- [Problem details]:
Copy verbatim the span of lines beginning at the line that contains "Given: Show next games with right arrow" and ending with the final line of the data. Exclude pictures from the copy.

- [Exercise material]:
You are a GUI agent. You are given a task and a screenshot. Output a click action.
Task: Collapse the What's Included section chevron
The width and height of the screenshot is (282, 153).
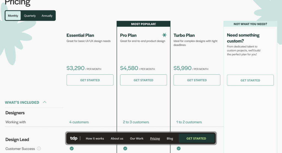pos(45,102)
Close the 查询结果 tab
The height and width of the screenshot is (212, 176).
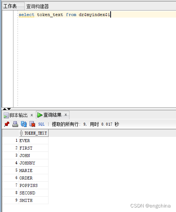[66, 115]
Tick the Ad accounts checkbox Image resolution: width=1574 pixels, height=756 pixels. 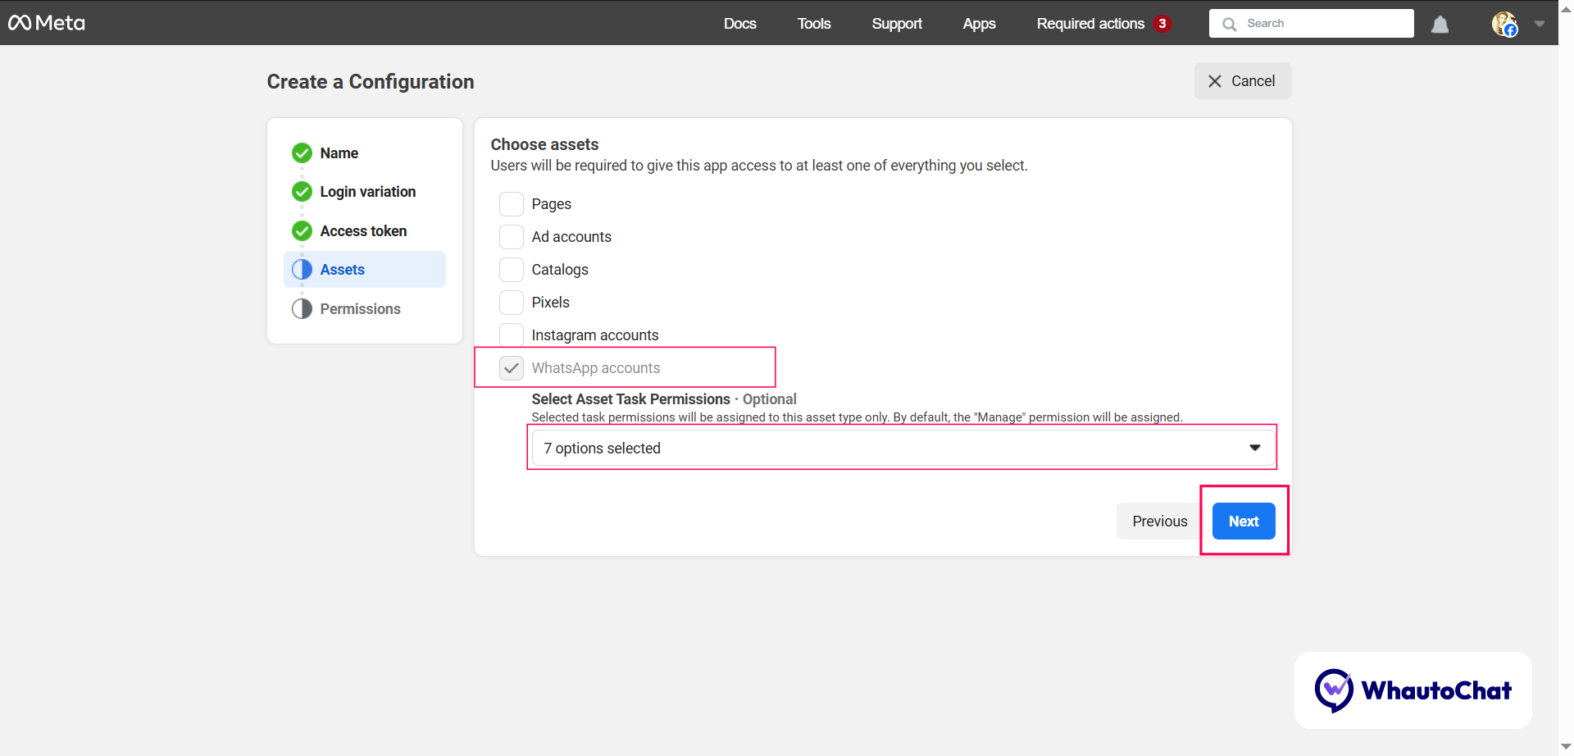(x=512, y=237)
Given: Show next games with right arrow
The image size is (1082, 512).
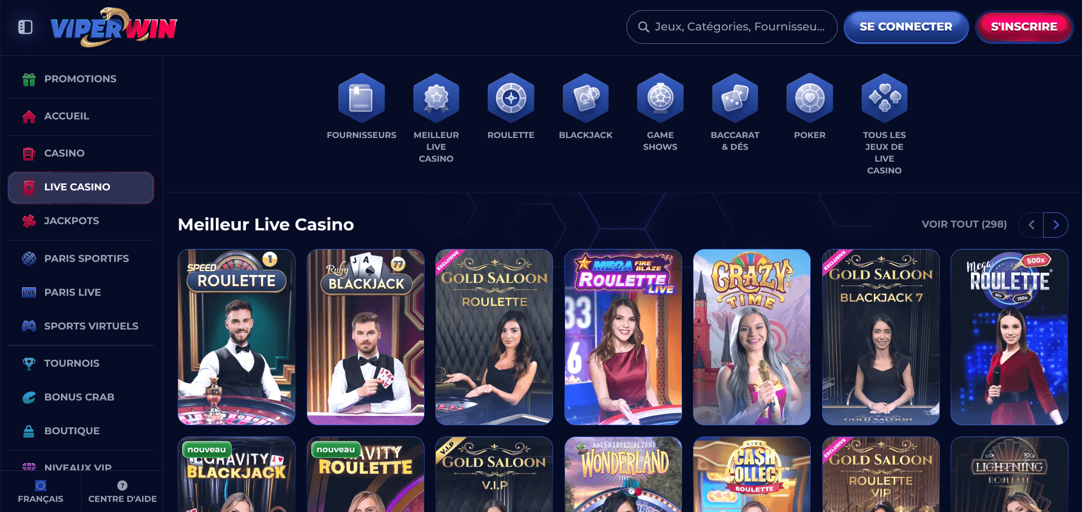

- [Response box]:
Given: Show next games with right arrow
The image size is (1082, 512).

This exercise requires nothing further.